■ YOUR TASK ■
In the entries below, find the line containing "Click the Status checkmark icon in sidebar". Copy it and all lines after it, exactly, through the end.
[[ DATASET EXCERPTS, beginning ]]
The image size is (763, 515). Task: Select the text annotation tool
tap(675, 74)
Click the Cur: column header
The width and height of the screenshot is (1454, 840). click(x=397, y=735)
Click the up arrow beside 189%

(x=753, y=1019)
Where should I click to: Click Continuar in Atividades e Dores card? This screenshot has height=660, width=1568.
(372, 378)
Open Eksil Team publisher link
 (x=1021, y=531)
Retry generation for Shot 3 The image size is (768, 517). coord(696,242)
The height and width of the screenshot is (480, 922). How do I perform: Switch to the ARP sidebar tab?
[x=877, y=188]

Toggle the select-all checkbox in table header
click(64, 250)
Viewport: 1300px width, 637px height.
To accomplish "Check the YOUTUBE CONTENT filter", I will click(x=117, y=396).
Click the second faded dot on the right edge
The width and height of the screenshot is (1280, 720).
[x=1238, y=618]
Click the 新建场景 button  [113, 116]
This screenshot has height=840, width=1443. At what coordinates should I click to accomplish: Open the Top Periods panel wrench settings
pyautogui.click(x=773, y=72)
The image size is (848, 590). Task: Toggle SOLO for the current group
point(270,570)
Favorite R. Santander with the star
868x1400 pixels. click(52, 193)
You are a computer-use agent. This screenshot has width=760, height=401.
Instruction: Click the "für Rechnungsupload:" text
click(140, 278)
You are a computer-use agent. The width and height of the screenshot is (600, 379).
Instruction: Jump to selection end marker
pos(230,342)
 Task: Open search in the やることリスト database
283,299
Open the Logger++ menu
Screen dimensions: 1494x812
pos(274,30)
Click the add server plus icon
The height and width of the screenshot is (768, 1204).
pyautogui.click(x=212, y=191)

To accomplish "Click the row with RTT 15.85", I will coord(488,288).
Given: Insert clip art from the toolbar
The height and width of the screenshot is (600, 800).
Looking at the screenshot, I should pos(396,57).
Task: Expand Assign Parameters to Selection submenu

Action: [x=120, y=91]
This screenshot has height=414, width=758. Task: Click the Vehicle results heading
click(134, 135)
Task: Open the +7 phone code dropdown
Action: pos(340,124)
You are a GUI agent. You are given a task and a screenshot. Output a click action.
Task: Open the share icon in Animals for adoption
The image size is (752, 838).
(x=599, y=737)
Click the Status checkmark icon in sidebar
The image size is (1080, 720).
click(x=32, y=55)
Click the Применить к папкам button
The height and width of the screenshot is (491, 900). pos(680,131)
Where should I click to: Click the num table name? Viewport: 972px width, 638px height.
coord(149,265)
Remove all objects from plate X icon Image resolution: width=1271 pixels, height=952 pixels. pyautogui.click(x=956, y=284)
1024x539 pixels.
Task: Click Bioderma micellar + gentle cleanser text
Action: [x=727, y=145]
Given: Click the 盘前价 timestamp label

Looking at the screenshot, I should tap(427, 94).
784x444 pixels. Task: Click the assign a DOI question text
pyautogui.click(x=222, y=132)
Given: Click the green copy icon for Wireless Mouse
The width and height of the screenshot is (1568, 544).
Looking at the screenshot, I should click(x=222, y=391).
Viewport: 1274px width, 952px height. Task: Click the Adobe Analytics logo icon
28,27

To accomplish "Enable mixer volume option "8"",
[[ DATASET EXCERPTS, end ]]
■ WORKED SOLUTION ■
Click the Status checkmark icon in sidebar
The image size is (1080, 720).
click(x=32, y=55)
Click the Применить к папкам button
The height and width of the screenshot is (491, 900). pos(680,131)
Where should I click to: Click the num table name? Viewport: 972px width, 638px height.
coord(149,265)
Remove all objects from plate X icon Image resolution: width=1271 pixels, height=952 pixels. pyautogui.click(x=956, y=284)
1024x539 pixels.
Task: Click Bioderma micellar + gentle cleanser text
Action: [x=727, y=145]
Given: Click the 盘前价 timestamp label

Looking at the screenshot, I should tap(427, 94).
784x444 pixels. Task: Click the assign a DOI question text
pyautogui.click(x=222, y=132)
Given: Click the green copy icon for Wireless Mouse
The width and height of the screenshot is (1568, 544).
Looking at the screenshot, I should click(x=222, y=391).
Viewport: 1274px width, 952px height. Task: Click the Adobe Analytics logo icon
28,27

To accomplish "Enable mixer volume option "8"",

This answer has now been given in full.